Dalam pertemuan tersebut, AGPH menuntut agar KPK memberikan informasi yang jelas kepada publik, sesuai dengan ketentuan yang tertuang dalam UU No. 19 Tahun 2019 tentang perubahan kedua atas UU No. 30 Tahun 2002 mengenai KPK, khususnya pada Pasal 5 huruf b dan Pasal 40 ayat (1) dan ayat (3).
Aliansi ini mengkritik kinerja KPK yang hanya fokus pada kasus-kasus kecil dan tidak menyelesaikan sejumlah kasus besar yang melibatkan dugaan korupsi, seperti:
- Kasus Korupsi Bank Century
- Dugaan suap dalam pemilihan deputi gubernur Indonesia
- Dugaan suap proyek Sistem Komunikasi Radio Terpadu
- Korupsi pengadaan alat kesehatan di Kementerian Kesehatan
- Dugaan korupsi suap pengadaan satelit monitoring di Badan Keamanan Laut
- Korupsi proyek Hambalang
- Kasus korupsi Garuda Indonesia
- 150 laporan terkait analisis PPAT dari kasus pertambangan hingga pemerintahan
- Dugaan korupsi sektor pertambangan
- Gratifikasi dari mantan anak pejabat negara
- Dan beberapa kasus lainnya yang masih mangkrak.
Christian Sihite, perwakilan dari AGPH, menjelaskan bahwa berdasarkan Pasal 40 UU KPK, meski KPK berhak mengeluarkan SP3 (Surat Perintah Penghentian Penyidikan), hal ini tidak berarti KPK bisa menghentikan sepenuhnya penyidikan kasus tersebut.
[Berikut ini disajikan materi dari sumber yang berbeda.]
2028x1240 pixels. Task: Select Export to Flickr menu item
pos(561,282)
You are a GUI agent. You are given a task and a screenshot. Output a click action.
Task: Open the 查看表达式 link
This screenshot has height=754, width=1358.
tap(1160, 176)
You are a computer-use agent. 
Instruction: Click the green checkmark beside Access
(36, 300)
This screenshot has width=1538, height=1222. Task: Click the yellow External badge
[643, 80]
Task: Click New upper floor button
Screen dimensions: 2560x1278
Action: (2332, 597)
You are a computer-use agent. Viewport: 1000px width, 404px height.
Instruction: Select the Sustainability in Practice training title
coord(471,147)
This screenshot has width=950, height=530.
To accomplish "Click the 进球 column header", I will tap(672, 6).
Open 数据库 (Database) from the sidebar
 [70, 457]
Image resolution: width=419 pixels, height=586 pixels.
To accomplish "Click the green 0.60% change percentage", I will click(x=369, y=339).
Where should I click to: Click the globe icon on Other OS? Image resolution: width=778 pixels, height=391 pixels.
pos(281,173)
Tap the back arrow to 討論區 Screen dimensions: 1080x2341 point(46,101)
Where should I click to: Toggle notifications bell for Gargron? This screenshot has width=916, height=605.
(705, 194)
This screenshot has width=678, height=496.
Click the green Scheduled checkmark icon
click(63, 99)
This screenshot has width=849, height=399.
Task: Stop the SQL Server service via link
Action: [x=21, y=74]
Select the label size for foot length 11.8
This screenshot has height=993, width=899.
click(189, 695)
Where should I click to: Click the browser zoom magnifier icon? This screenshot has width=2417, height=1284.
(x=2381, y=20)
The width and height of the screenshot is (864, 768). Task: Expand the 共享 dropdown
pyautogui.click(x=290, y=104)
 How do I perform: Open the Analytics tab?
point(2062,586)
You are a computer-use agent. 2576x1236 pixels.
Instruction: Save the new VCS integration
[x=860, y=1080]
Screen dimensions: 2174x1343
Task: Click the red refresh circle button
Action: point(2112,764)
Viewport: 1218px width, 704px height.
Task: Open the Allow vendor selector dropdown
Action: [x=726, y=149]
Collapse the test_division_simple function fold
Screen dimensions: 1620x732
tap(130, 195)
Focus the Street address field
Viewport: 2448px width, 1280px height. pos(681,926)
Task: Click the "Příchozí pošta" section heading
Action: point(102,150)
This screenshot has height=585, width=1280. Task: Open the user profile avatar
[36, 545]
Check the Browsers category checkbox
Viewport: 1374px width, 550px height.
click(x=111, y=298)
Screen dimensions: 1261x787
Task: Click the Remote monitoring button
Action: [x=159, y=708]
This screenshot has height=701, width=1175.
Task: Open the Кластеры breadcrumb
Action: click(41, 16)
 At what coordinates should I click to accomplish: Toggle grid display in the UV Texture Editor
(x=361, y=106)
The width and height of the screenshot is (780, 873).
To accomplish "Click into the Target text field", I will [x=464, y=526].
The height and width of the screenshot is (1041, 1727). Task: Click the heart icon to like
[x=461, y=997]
Pasal tersebut juga menyebutkan bahwa pimpinan KPK berhak membatalkan SP3 apabila ada alat bukti baru atau melalui proses praperadilan. Oleh karena itu, meski SP3 sudah diterbitkan, KPK tetap diwajibkan untuk terus berupaya mencari bukti baru atau informasi terkait kasus yang telah dihentikan tersebut. SP3 tidak bersifat final dan dapat dibatalkan berdasarkan perkembangan baru.
AGPH mengimbau agar KPK tidak menutup mata terhadap kasus-kasus yang telah dihentikan dan meminta agar KPK bekerja secara profesional dan independen dalam menyelesaikan semua kasus korupsi tanpa memilih-milih. Mereka mendesak agar prinsip kesetaraan di hadapan hukum (equality before the law) diterapkan dalam setiap penanganan kasus.
Noverianus Samosir, salah satu anggota AGPH, menegaskan bahwa harapan mereka adalah agar KPK dapat kembali bekerja sesuai dengan tugas dan jati dirinya dalam memberantas korupsi secara tegas dan transparan.